> **Listed entries**:
========================================

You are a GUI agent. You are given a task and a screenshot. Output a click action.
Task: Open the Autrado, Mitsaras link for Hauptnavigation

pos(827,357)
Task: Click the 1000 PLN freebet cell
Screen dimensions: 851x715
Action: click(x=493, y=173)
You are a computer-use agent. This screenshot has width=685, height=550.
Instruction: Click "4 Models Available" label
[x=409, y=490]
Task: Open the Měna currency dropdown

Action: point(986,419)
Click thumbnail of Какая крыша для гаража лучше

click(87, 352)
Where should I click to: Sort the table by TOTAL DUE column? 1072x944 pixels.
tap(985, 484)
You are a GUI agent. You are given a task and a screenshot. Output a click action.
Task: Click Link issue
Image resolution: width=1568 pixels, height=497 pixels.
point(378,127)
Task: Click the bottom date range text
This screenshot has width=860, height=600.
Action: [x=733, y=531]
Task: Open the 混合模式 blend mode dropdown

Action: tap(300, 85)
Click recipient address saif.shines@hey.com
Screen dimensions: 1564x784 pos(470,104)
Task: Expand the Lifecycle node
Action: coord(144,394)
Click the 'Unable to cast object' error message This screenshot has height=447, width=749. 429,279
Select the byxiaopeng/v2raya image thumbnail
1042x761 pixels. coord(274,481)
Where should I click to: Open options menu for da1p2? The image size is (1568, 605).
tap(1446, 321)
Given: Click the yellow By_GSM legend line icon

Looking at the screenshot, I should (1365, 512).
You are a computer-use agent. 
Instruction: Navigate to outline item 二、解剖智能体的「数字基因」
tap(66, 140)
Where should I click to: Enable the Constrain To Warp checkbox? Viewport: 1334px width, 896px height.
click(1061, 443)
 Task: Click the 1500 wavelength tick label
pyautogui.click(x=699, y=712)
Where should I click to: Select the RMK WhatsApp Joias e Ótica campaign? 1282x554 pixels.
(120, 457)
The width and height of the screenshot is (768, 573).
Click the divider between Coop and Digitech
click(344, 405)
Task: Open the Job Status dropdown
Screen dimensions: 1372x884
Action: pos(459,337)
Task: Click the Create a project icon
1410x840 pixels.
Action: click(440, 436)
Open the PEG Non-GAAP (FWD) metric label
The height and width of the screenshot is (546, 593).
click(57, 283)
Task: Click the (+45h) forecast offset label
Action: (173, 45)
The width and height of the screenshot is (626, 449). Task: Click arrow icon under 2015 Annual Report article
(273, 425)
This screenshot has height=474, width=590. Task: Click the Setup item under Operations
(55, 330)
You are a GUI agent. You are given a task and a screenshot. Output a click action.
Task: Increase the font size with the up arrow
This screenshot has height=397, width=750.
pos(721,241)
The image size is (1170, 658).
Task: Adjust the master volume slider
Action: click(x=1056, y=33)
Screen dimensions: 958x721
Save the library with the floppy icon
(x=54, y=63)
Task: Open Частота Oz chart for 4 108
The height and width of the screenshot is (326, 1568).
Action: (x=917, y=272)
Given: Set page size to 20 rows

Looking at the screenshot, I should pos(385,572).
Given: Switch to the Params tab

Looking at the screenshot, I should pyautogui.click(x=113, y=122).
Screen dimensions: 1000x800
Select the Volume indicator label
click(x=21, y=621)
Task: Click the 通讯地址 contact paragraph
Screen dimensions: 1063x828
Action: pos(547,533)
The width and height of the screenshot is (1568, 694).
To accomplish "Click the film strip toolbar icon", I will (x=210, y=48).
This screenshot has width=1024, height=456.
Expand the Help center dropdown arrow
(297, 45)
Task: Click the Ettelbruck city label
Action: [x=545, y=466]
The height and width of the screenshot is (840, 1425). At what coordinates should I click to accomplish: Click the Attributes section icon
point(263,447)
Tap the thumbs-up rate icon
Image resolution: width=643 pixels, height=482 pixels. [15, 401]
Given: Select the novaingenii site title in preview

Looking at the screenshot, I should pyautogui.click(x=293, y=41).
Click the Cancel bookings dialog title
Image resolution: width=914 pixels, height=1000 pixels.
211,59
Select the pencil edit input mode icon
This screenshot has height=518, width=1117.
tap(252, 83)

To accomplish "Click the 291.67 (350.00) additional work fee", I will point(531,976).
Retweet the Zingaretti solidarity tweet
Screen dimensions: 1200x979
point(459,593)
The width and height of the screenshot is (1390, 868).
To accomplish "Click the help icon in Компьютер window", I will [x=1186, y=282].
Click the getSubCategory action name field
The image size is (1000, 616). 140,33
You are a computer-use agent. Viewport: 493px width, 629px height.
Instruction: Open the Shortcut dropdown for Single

========================================

> **Exercise description**: Repeat the listing above line by line, exactly as written.

> **Written solution**:
You are a GUI agent. You are given a task and a screenshot. Output a click action.
Task: Open the Autrado, Mitsaras link for Hauptnavigation

pos(827,357)
Task: Click the 1000 PLN freebet cell
Screen dimensions: 851x715
Action: click(x=493, y=173)
You are a computer-use agent. This screenshot has width=685, height=550.
Instruction: Click "4 Models Available" label
[x=409, y=490]
Task: Open the Měna currency dropdown

Action: point(986,419)
Click thumbnail of Какая крыша для гаража лучше

click(87, 352)
Where should I click to: Sort the table by TOTAL DUE column? 1072x944 pixels.
tap(985, 484)
You are a GUI agent. You are given a task and a screenshot. Output a click action.
Task: Click Link issue
Image resolution: width=1568 pixels, height=497 pixels.
point(378,127)
Task: Click the bottom date range text
This screenshot has width=860, height=600.
Action: [x=733, y=531]
Task: Open the 混合模式 blend mode dropdown

Action: tap(300, 85)
Click recipient address saif.shines@hey.com
Screen dimensions: 1564x784 pos(470,104)
Task: Expand the Lifecycle node
Action: coord(144,394)
Click the 'Unable to cast object' error message This screenshot has height=447, width=749. 429,279
Select the byxiaopeng/v2raya image thumbnail
1042x761 pixels. coord(274,481)
Where should I click to: Open options menu for da1p2? The image size is (1568, 605).
tap(1446, 321)
Given: Click the yellow By_GSM legend line icon

Looking at the screenshot, I should (1365, 512).
You are a computer-use agent. 
Instruction: Navigate to outline item 二、解剖智能体的「数字基因」
tap(66, 140)
Where should I click to: Enable the Constrain To Warp checkbox? Viewport: 1334px width, 896px height.
click(1061, 443)
 Task: Click the 1500 wavelength tick label
pyautogui.click(x=699, y=712)
Where should I click to: Select the RMK WhatsApp Joias e Ótica campaign? 1282x554 pixels.
(120, 457)
The width and height of the screenshot is (768, 573).
Click the divider between Coop and Digitech
click(344, 405)
Task: Open the Job Status dropdown
Screen dimensions: 1372x884
Action: pos(459,337)
Task: Click the Create a project icon
1410x840 pixels.
Action: click(440, 436)
Open the PEG Non-GAAP (FWD) metric label
The height and width of the screenshot is (546, 593).
click(57, 283)
Task: Click the (+45h) forecast offset label
Action: (173, 45)
The width and height of the screenshot is (626, 449). Task: Click arrow icon under 2015 Annual Report article
(273, 425)
This screenshot has height=474, width=590. Task: Click the Setup item under Operations
(55, 330)
You are a GUI agent. You are given a task and a screenshot. Output a click action.
Task: Increase the font size with the up arrow
This screenshot has height=397, width=750.
pos(721,241)
The image size is (1170, 658).
Task: Adjust the master volume slider
Action: click(x=1056, y=33)
Screen dimensions: 958x721
Save the library with the floppy icon
(x=54, y=63)
Task: Open Частота Oz chart for 4 108
The height and width of the screenshot is (326, 1568).
Action: (x=917, y=272)
Given: Set page size to 20 rows

Looking at the screenshot, I should pos(385,572).
Given: Switch to the Params tab

Looking at the screenshot, I should pyautogui.click(x=113, y=122).
Screen dimensions: 1000x800
Select the Volume indicator label
click(x=21, y=621)
Task: Click the 通讯地址 contact paragraph
Screen dimensions: 1063x828
Action: pos(547,533)
The width and height of the screenshot is (1568, 694).
To accomplish "Click the film strip toolbar icon", I will (x=210, y=48).
This screenshot has width=1024, height=456.
Expand the Help center dropdown arrow
(297, 45)
Task: Click the Ettelbruck city label
Action: [x=545, y=466]
The height and width of the screenshot is (840, 1425). At what coordinates should I click to accomplish: Click the Attributes section icon
point(263,447)
Tap the thumbs-up rate icon
Image resolution: width=643 pixels, height=482 pixels. [15, 401]
Given: Select the novaingenii site title in preview

Looking at the screenshot, I should pyautogui.click(x=293, y=41).
Click the Cancel bookings dialog title
Image resolution: width=914 pixels, height=1000 pixels.
211,59
Select the pencil edit input mode icon
This screenshot has height=518, width=1117.
tap(252, 83)

To accomplish "Click the 291.67 (350.00) additional work fee", I will point(531,976).
Retweet the Zingaretti solidarity tweet
Screen dimensions: 1200x979
point(459,593)
The width and height of the screenshot is (1390, 868).
To accomplish "Click the help icon in Компьютер window", I will [x=1186, y=282].
Click the getSubCategory action name field
The image size is (1000, 616). 140,33
You are a computer-use agent. Viewport: 493px width, 629px height.
Instruction: Open the Shortcut dropdown for Single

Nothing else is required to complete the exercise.